### Exercise objective
In the listing below, find each line that holds "Plantation" and list it.

### Records shown
----------------------------------------

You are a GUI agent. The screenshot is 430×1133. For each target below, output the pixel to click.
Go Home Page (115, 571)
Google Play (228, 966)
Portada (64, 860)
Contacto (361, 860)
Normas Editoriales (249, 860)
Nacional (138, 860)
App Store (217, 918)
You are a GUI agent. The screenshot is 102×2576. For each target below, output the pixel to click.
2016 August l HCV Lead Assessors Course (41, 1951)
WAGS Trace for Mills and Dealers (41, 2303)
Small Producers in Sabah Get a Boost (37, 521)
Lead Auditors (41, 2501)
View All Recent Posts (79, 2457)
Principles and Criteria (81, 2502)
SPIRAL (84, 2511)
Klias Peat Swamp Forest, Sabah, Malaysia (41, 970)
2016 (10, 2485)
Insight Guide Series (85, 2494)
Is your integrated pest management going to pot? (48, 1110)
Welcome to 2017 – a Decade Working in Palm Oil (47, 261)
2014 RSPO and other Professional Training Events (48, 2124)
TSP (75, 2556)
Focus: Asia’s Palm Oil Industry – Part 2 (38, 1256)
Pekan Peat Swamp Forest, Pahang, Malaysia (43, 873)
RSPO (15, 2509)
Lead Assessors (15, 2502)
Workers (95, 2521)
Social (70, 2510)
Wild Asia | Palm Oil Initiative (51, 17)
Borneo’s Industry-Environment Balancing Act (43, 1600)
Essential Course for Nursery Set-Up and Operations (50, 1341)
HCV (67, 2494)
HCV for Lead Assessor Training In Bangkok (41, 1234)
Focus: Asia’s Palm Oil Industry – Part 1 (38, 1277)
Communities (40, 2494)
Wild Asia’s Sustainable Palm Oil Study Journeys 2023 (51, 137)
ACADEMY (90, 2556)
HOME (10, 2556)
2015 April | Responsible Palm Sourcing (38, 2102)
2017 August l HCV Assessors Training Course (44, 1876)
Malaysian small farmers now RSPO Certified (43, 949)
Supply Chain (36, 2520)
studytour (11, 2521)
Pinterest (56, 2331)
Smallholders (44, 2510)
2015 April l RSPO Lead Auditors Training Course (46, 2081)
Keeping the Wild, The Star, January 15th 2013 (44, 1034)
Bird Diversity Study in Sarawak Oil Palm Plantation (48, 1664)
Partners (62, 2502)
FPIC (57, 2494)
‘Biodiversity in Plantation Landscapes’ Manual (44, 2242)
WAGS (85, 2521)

----------------------------------------

### Written response
Bird Diversity Study in Sarawak Oil Palm Plantation (48, 1664)
‘Biodiversity in Plantation Landscapes’ Manual (44, 2242)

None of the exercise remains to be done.